Since the structures of the fixed and and movable disc shaped electrodes 7 and 8 are substantially the same, the structure of the movable disc shaped electrode 8 alone is explained referring to FIGS. 2, 3, and 4.

The movable dis shaped electrode 8 includes an annular contact part 10 formed around the outer circumferential portion of the disc shaped electrode 8 on the facing surface to the opposing fixed disc shaped electrode 7, and a round recessed part 11 formed on the inner portion thereof and surrounded by the annular contact part 10. The annular contact part 10 is divided into three contact pieces 13A, 13B, and 13C by three straight grooves 12A, 12B, and 12C which are cut from the outer circumferential periphery 10A of the annular contact part 10 to a boundary line 20 between the inner circumferential periphery of the annular contact part 10 and the inner round recessed part 11. As shown in FIGS. 3 and 4, the straight grooves are not inclined to the axial direction, but extend in parallel to the axial direction and are cut so as to extend substantially tangentially to the boundary line 20 of the inner periphery of the annular contact part 10.

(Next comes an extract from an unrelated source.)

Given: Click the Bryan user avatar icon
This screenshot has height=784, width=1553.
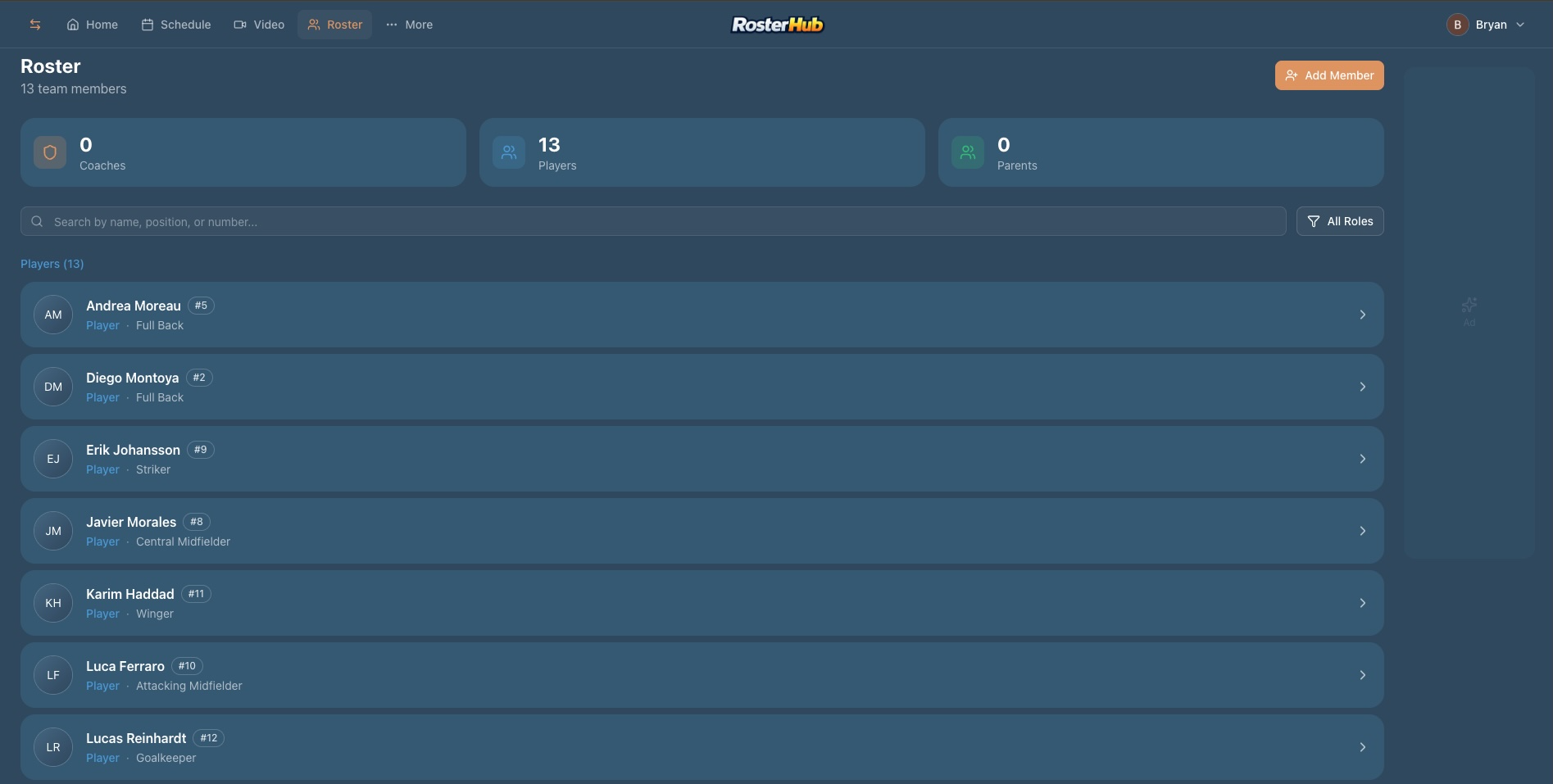Looking at the screenshot, I should [x=1457, y=25].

The elastic support plates 50 are also provided with three straight grooves aligned with those formed in the annular contact parts 10 of the respective disc shaped electrodes 7 and 8.

An arc generated between the fixed and movable disc shaped electrodes 7 and 8 is driven around the contact pieces 13A, 13B, and 13C passing through the grooves 12A, 12B, and 12C.

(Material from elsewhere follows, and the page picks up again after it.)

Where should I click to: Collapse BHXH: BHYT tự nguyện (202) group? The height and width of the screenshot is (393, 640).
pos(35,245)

No arcing occurs again at the round recessed portion 11 near the inner periphery of the annular contact part 10, because the portion on the round recessed part 11 where an axial magnetic flux component caused by current flowing through the both electrodes prevails is eliminated and replaced by the three straight grooves 12A, 12B, and 12C.

FIGS. 5A and 5B show modified disc shaped electrode structures for the vacuum circuit breaker of the present invention. The three straight grooves 12A, 12B and 12C of FIG. 5A are elongated into the annular contact part 10 through the boundary line 20. The three straight grooves 12A, 12B, and 12C of FIG. 5B are shifted to the outer periphery of the annular contact part 10 to touch the inner walls of the respective grooves 12A, 12B, and 12C with the boundary 20.

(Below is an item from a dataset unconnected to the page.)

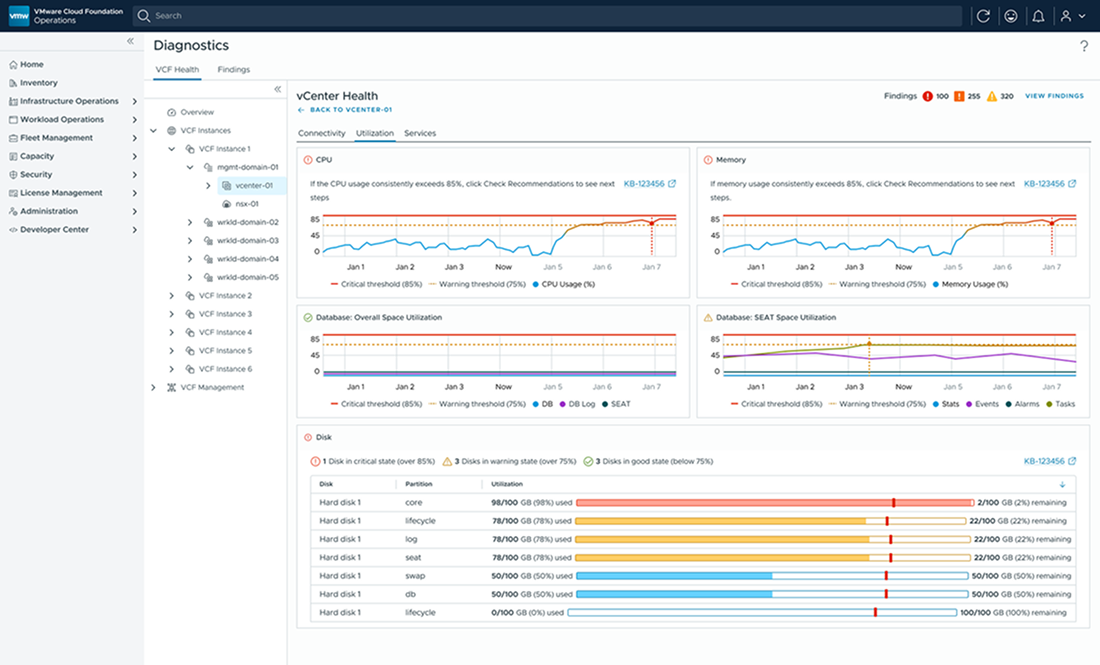Viewport: 1100px width, 665px height.
Task: Expand the wrkld-domain-02 tree node
Action: [190, 222]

With the vacuum circuit breaker of the present invention, the arcing at the round recessed part near the inner periphery of the annular contact part of the disc shaped electrode is prevented, thus interruption failure due to the arc staying at the round recessed part of the disc shaped electrode is eliminated. As a result, the interrupting properties of the vacuum circuit breaker of the present invention is much improved, in that the vacuum circuit breaker with the disc shaped electrodes of 60 mm diameter in accordance with the present invention interrupted 25 kA at 7.2 kV with great ease, on the other hand, the vacuum circuit breaker with the disc shaped electrodes shown in FIGS. 6 and 7 with same diameter interrupted only up to 20 kA at 7.2 kV.

With the vacuum circuit breaker of the present invention, the interruption failure due to the stay of the arcs is eliminated, thus the interrupting properties of the vacuum circuit breaker are much enhanced as explained.

Claims

1. A vacuum circuit breaker comprising a pair of separable disc shaped electrodes facing to each other and disposed in a vacuum casing, a pair of conductive rods connected to each of said disc shaped electrodes at their non-facing surfaces and extending through the vacuum casing in an air tight manner, each disc shaped electrode including an annular circular part formed around the outer circumferential portion of the disc shaped electrode, a round recessed part formed on the inner portion thereof and surrounded by the annular contact part, and arc preventing means including at least three straight grooves extending from the outer periphery of the annular contact part to the inner periphery thereof for preventing arcing on the round recessed part during a circuit breaking operation of the vacuum circuit breaker, said disc shaped electrode further including an elastic support plate placed on the non-facing surface thereof, the elastic support plate being provided with at least three straight grooves aligned with the straight grooves formed on the respective annular parts.